Uzun zamandır gündemimizde olan bir tartışma “Türkiye %100 yerli otomobil üretebilir mi?”.

Otomobil üretmenin en kritik tarafı herhalde motorunu üretmektir ve otomobillerden çok anlayan birisi değilim ama “motor” üretmenin çok ta sıkıntılı ve gizli bir süreç olduğunu zannetmiyorum. Tabii üreteceğiniz araç, Ferrari misali ufak ama süper bir torka sahip olmayacak ise ya da süper az yakıt tüketimi sağlamayacak ise. “Devrim Arabaları” filmini seyredenler hatırlayacaktır motor teknolojisinin henüz çok yaygın olmamasına rağmen gayretli çalışmalar ile tüm engeller aşılmış idi.

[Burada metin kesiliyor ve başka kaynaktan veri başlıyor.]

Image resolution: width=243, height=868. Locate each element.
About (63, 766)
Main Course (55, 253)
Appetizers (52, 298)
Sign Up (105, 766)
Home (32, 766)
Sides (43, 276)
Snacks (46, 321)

Uzun lafın kısası, Türkiye kendi otomobilini üretebilir mi? Elbette üretir. Bu kadar mühendis barındıran bir ülke, biraz teşvik ve sabır ile her şeyi üretir.

Konuyu bir de başka bir açıdan düşünelim: Maliyet. Hemen belirtelim ve şimdilik bir kenara koyalım, otomobil üretimi için kurulacak bir fabrikanın kurulum maliyeti çok kabataslak olarak 2 milyar USD.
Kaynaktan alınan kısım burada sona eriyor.